- Astronaut Matthias Maurer said he saw burning rainforests and dried-up lakes from space.
- Dark and light green areas distinguish the rainforests and agricultural activities, Maurer said.
- Astronauts can see from the ISS the impact that the climate crisis is having on Earth, he said.
An astronaut who was onboard a SpaceX mission said he saw rainforests burning and dried-up lakes from space as a result of climate change.
Matthias Maurer, a European Space Agency astronaut, said on Thursday during a talk at the World Economic Forum at Davos that people had asked him whether he could see the impact of the climate crisis on Earth from space.
He said that although the climate crisis takes effect over a long period of time, he could see indications that Earth is suffering.
When observing Earth from space, you can see dark green areas, which are rainforests, and light green areas, which are agricultural areas, Maurer said.
“Somehow there are very, very many fires exactly on the border between the dark green and the light green,” he said. “That’s when you understand people are burning down the rainforests to create more room for agriculture.”
“Then you fly further on and you see like desert areas, and you think shouldn’t there be a lake here? In my maps, there’s a lake,” he said. “And it’s gone. You don’t see anything.”
Rising temperatures across the world have triggered heatwaves, droughts, heavy rainfall, and wildfires, according to research. Astronauts understand that the climate crisis is happening, but satellite data can provide far more insights on the matter, Maurer said.
Other astronauts have spoken out about how they’ve seen the damage that the climate crisis has done to Earth.
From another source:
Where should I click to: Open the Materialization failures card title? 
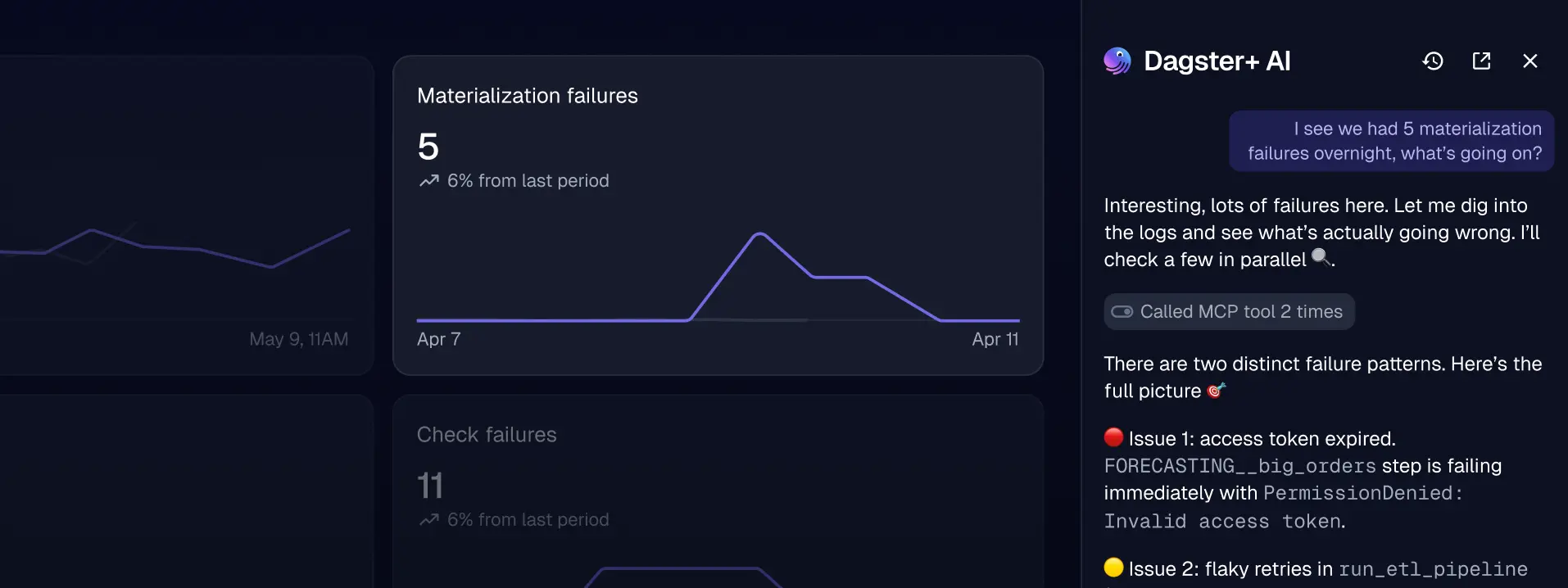click(x=528, y=96)

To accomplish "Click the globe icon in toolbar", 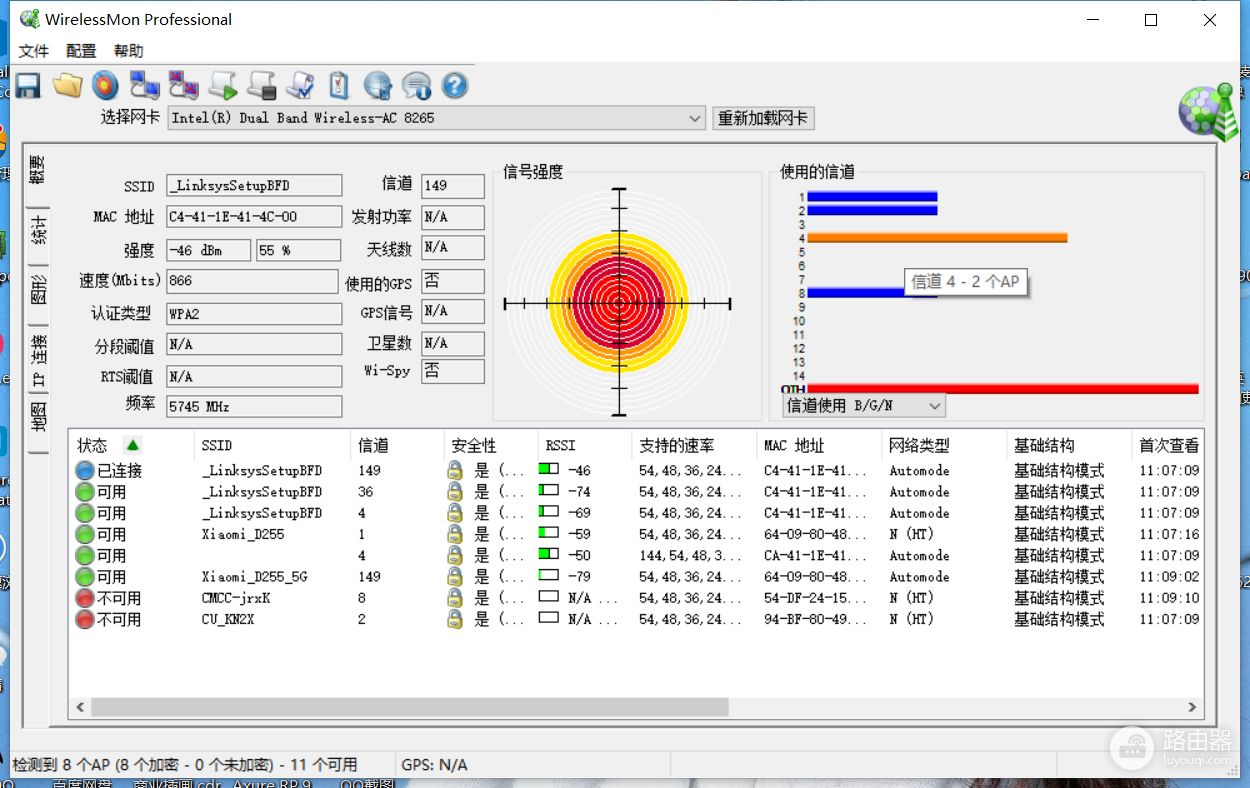I will [x=377, y=86].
NASA astronaut Megan McArthur previously told Insider’s Morgan McFall-Johnsen she was “saddened to see fires over huge sections of the Earth, not just the United States.”
Maurer was part of SpaceX’s Crew-3 mission, which shuttled four astronauts to the International Space Station (ISS) on behalf of NASA in November 2021. They remained on the ISS for six months, conducting scientific experiments, before returning back to Earth in May 2022.